Texto extraído:

⁂

El cronista Joseph Roth se aferra a detalles como ese para darnos una idea del estado de cosas en la Europa de entreguerras.
Le debo a Martha Alzate el haber puesto en mis manos el milagro impagable de las Crónicas berlinesas, de Joseph Roth.
Porque en eso consiste el milagro: en descorrer un velo y mostrar facetas del universo hasta entonces desconocidas.
Como todos sabemos, el drama del éxodo define la identidad del pueblo hebreo.
Por eso, para los judíos el sentido profundo de la palabra religión constituye el soporte mismo de su tránsito por el mundo.
Religión. Religare. Religar: volver a juntar los cabos rotos de una diáspora sin fin.
Roth mismo fue un eterno exiliado. Nació en Body, Galitzia oriental, uno de los puntos extremos del imperio austrohúngaro.
De modo que a su condición de judío se añadía el hecho de ser escritor habitante y testigo de un mundo que se derrumbaba.
El mundo ilustrado y en teoría civilizado del que se enorgullecieron varias generaciones, hasta que ese entramado de cartón piedra empezó a desplomarse sobre la vieja Europa.
El mundo padecido y traducido en novelas por hombres como Robert Musil, Thomas Mann, Alfred Doblin y Heimito von Dodeder, para mencionar solo a cuatro.
Siguiendo la misma ruta, Roth destiló su honda desazón en las páginas de distintos periódicos a través de breves e intensas crónicas en las que nos ofrece sus visiones claras y diáfanas del infierno que se avecinaba: el ascenso del nazismo al poder en Alemania y su contracara en Europa del este, expresada en los horrores sin cuento del estalinismo.

⁂

Instrucción escrita:
Responde con datos del texto sobre Joseph Roth:
(a) ¿Quién puso las Crónicas berlinesas en manos de quien escribe el texto?
(b) ¿Dónde nació Roth?
(c) ¿Qué cuatro novelistas se nombran como autores que padecieron y tradujeron ese mundo en novelas?
Las entradas provienen de otra fuente.

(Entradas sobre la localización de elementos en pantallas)
⁂

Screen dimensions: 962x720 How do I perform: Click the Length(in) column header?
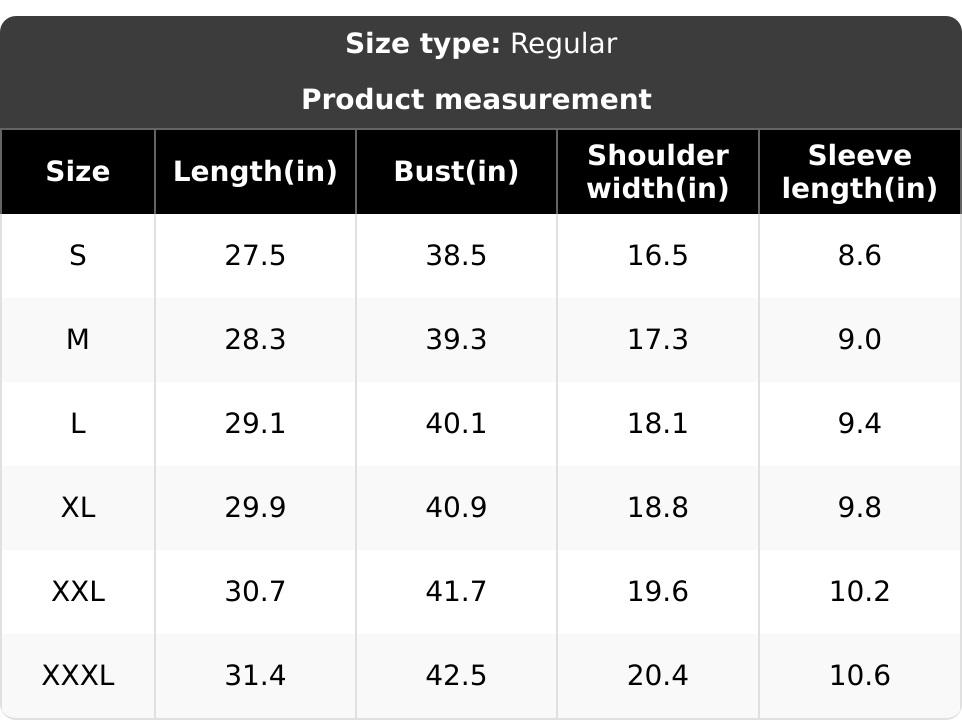(x=255, y=172)
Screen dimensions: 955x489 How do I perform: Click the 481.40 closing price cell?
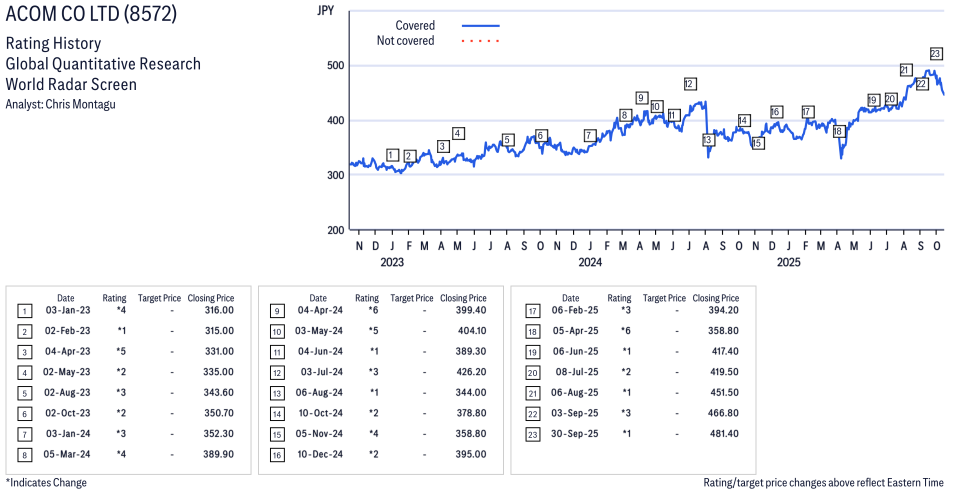point(722,433)

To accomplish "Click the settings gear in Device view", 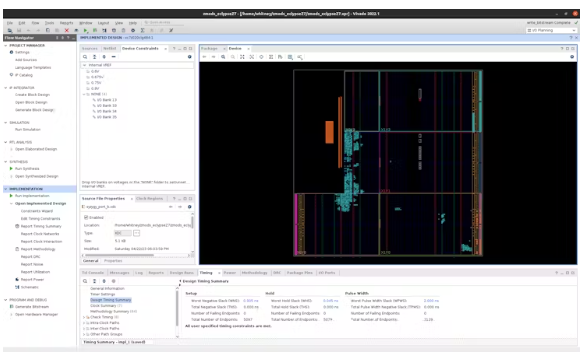I will [572, 57].
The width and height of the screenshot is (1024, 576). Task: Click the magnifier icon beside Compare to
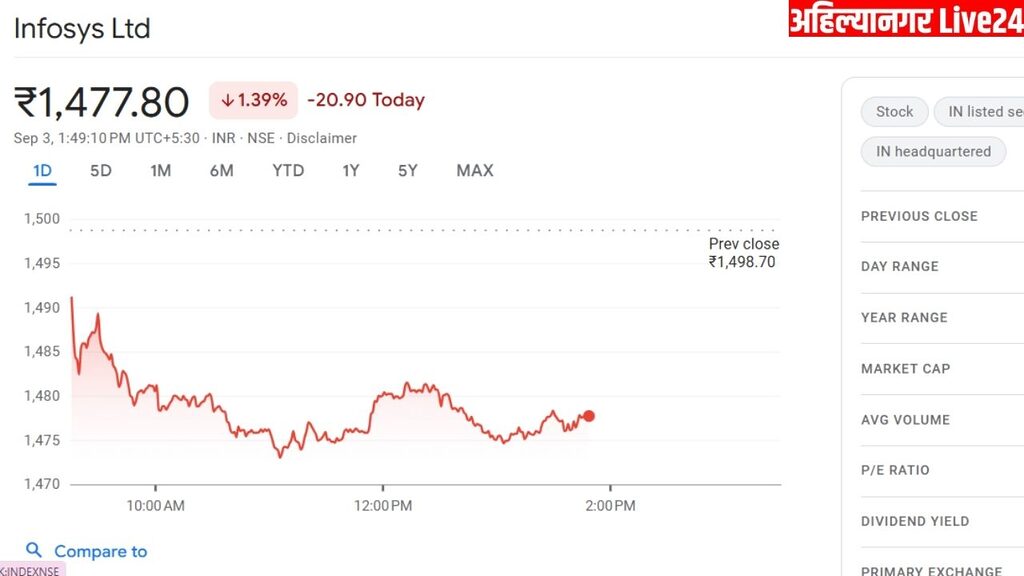coord(34,550)
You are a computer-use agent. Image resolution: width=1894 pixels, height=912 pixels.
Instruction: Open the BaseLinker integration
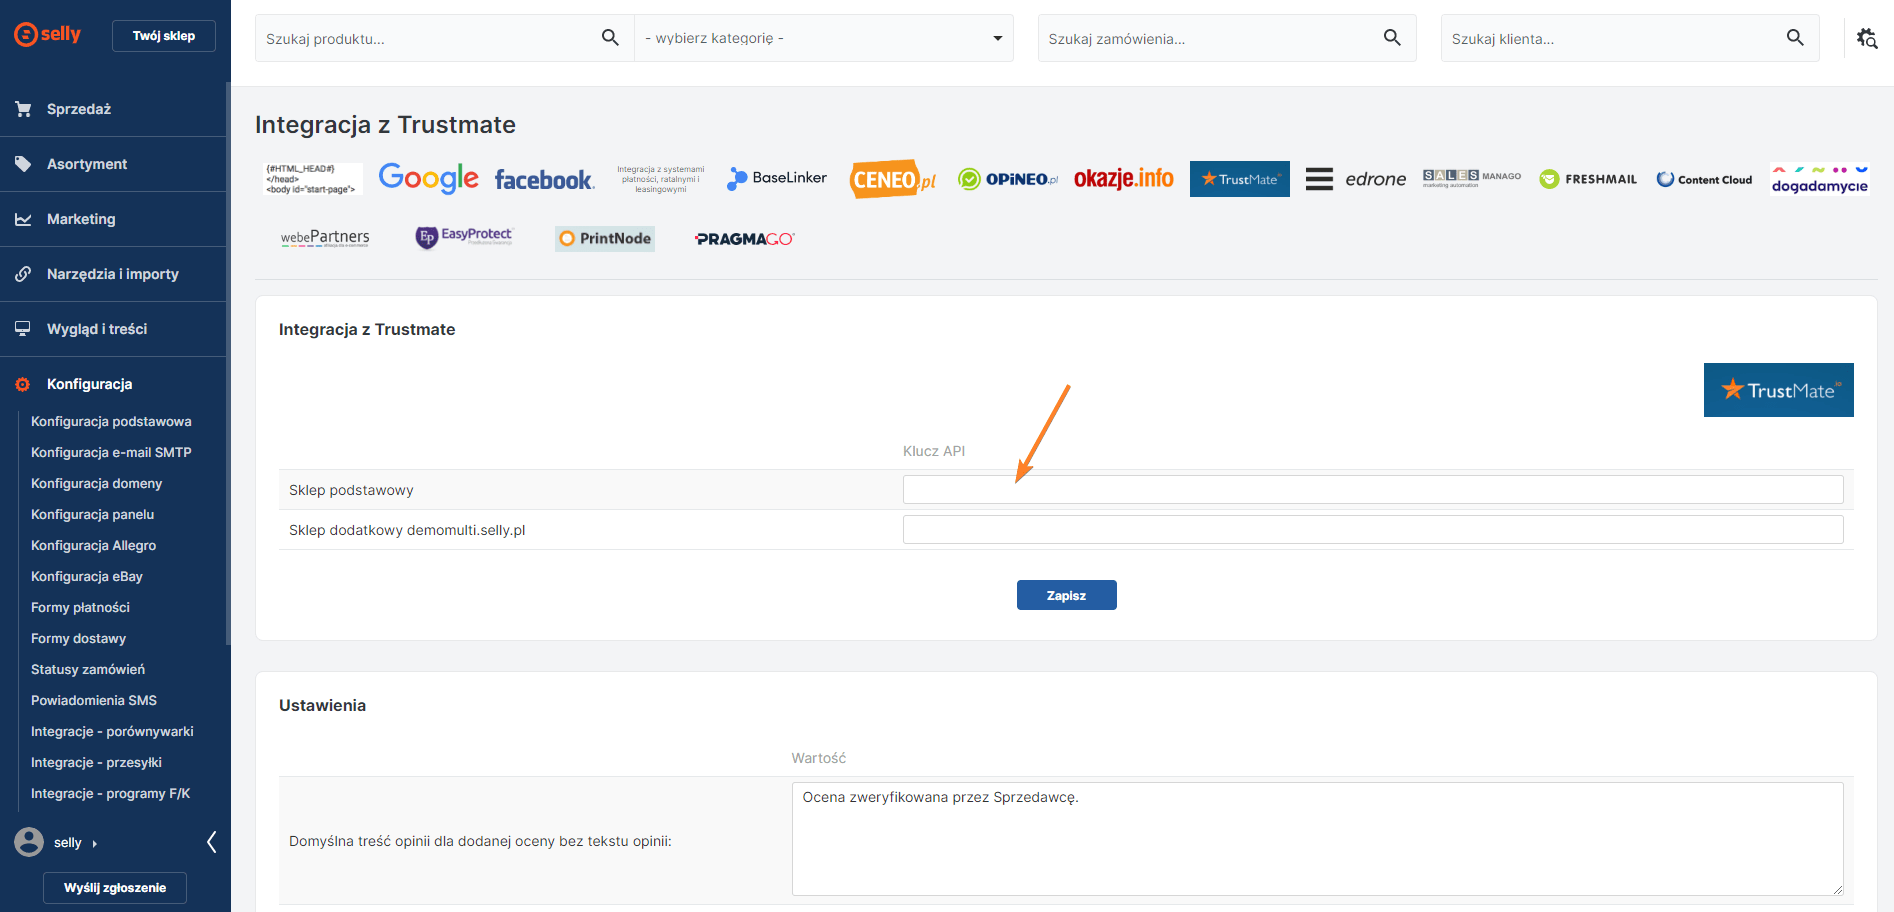(x=777, y=178)
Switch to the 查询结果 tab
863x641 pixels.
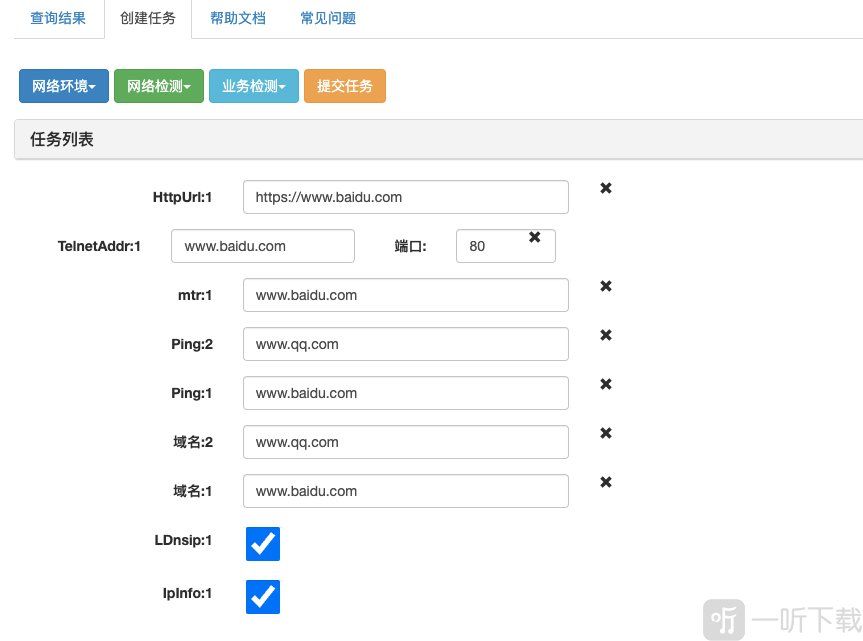click(x=58, y=18)
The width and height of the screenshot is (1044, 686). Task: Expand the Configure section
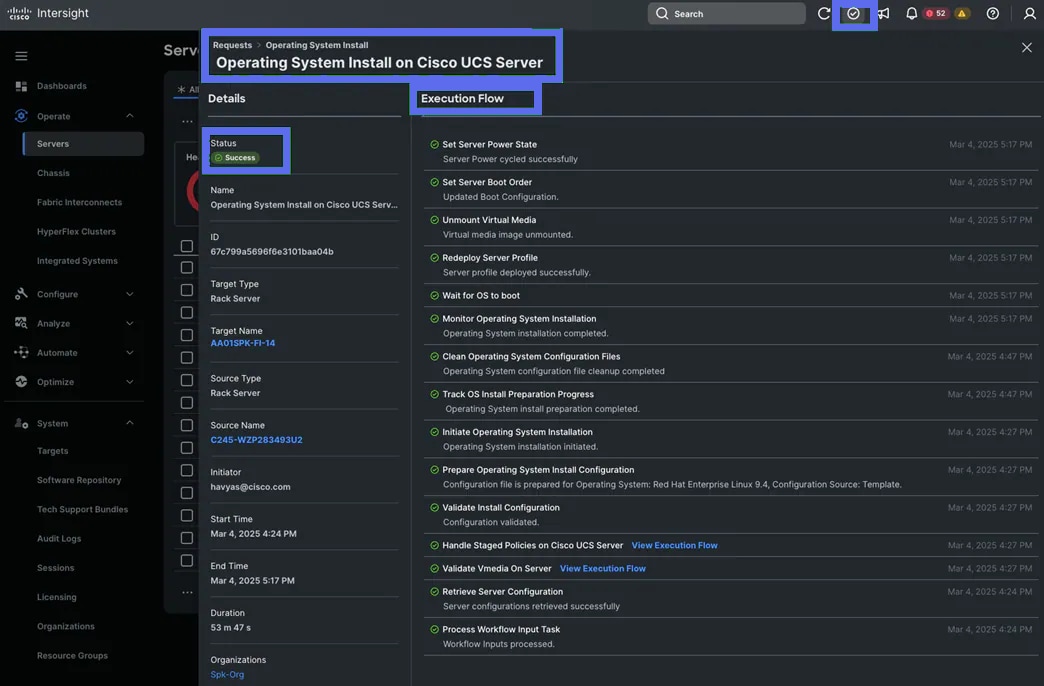click(129, 294)
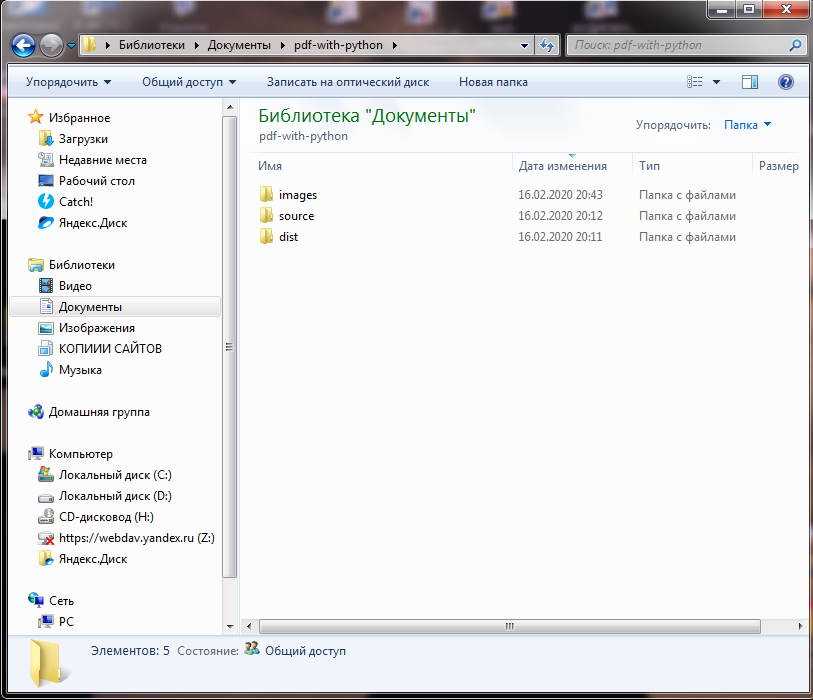Click the refresh button beside address bar

(x=547, y=45)
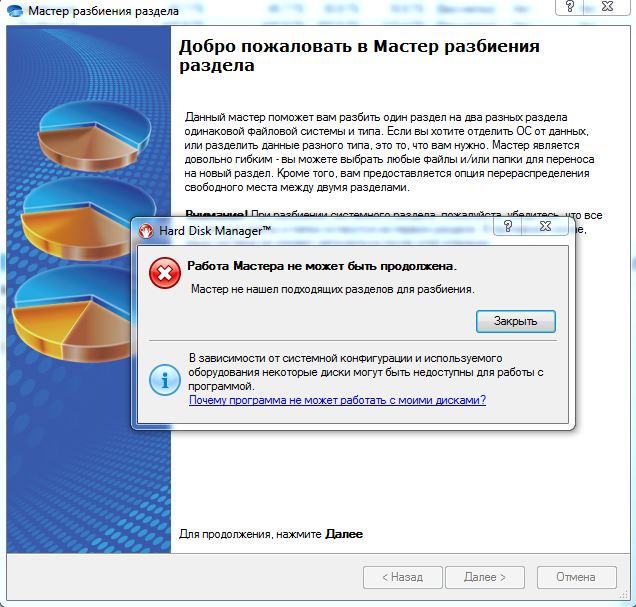
Task: Click the blue wizard icon in title bar
Action: 14,12
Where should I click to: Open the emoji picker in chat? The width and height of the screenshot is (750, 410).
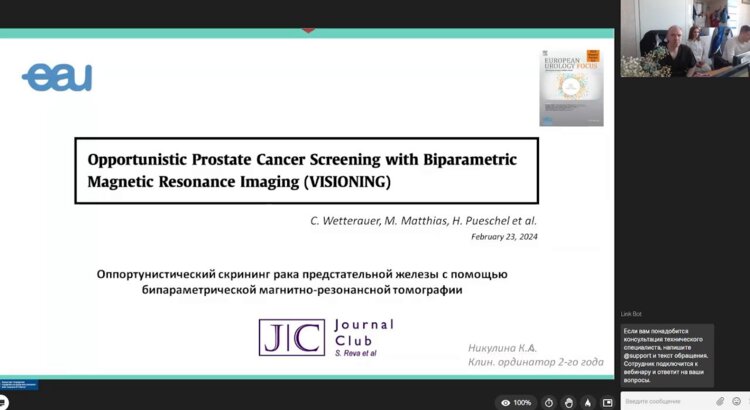point(736,401)
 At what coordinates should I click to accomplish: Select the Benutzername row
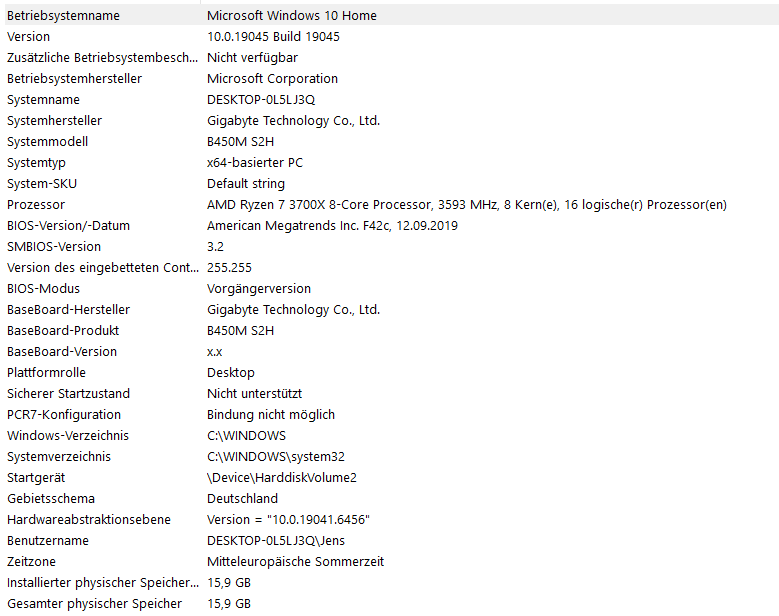click(391, 540)
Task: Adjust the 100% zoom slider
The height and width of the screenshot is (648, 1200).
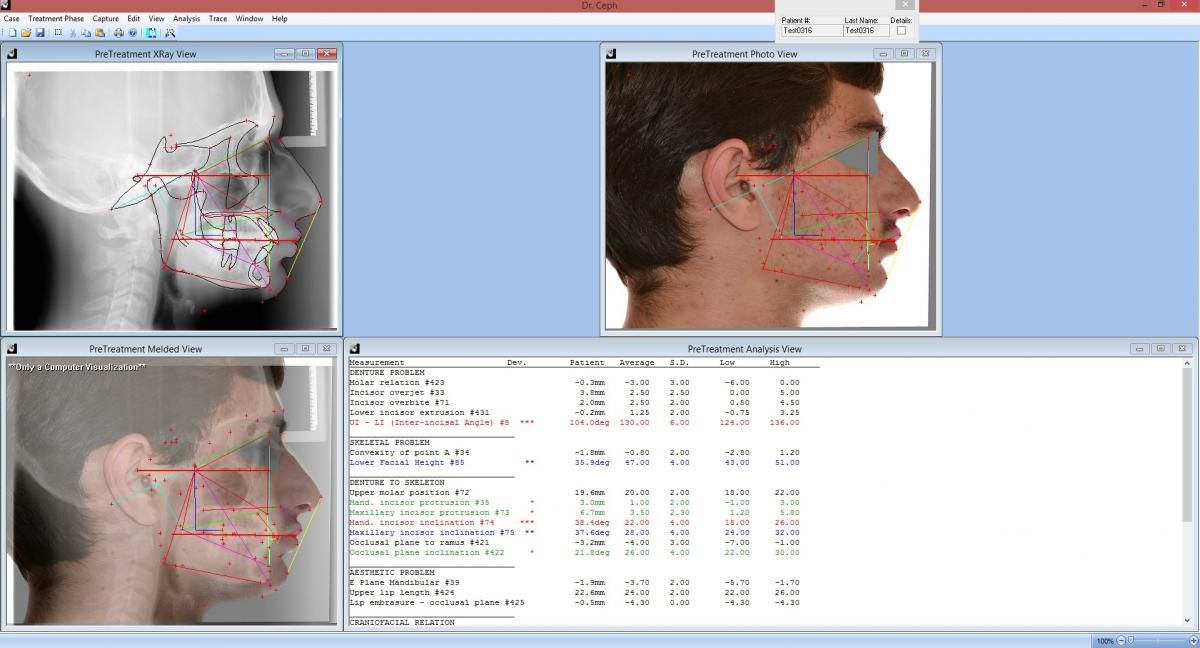Action: [x=1130, y=640]
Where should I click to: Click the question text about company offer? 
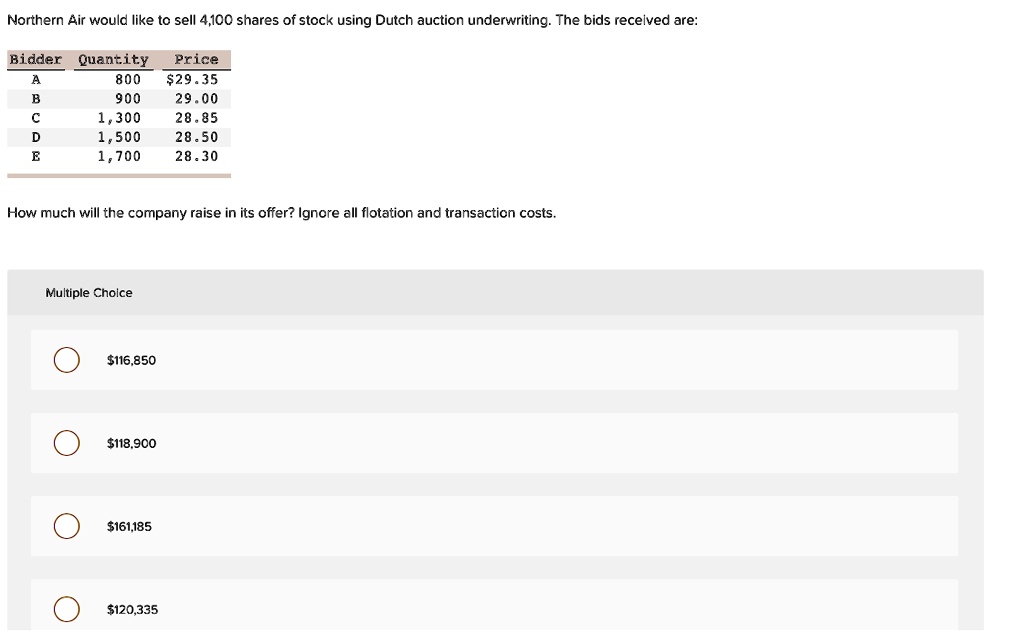click(x=281, y=212)
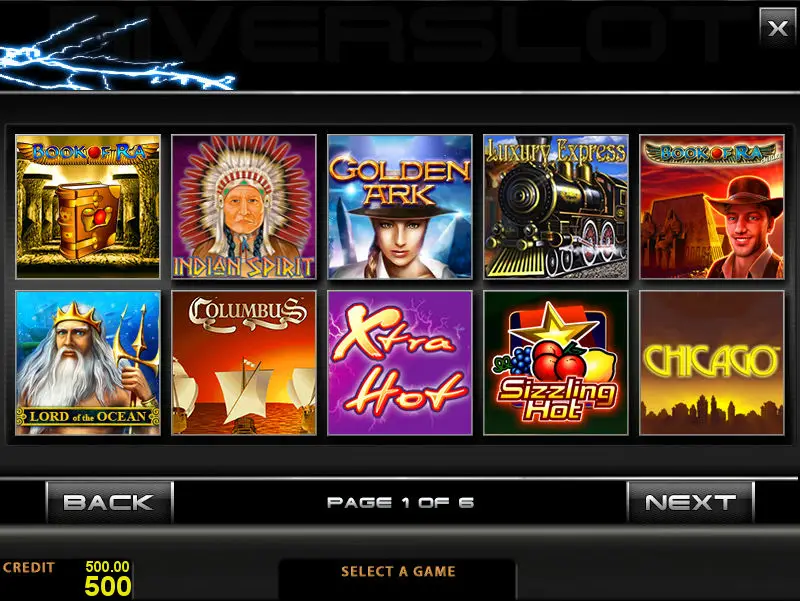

⁂

Respuesta completa:
(a) Martha Alzate.
(b) En Body, Galitzia oriental, uno de los puntos extremos del imperio austrohúngaro.
(c) Robert Musil, Thomas Mann, Alfred Doblin y Heimito von Dodeder.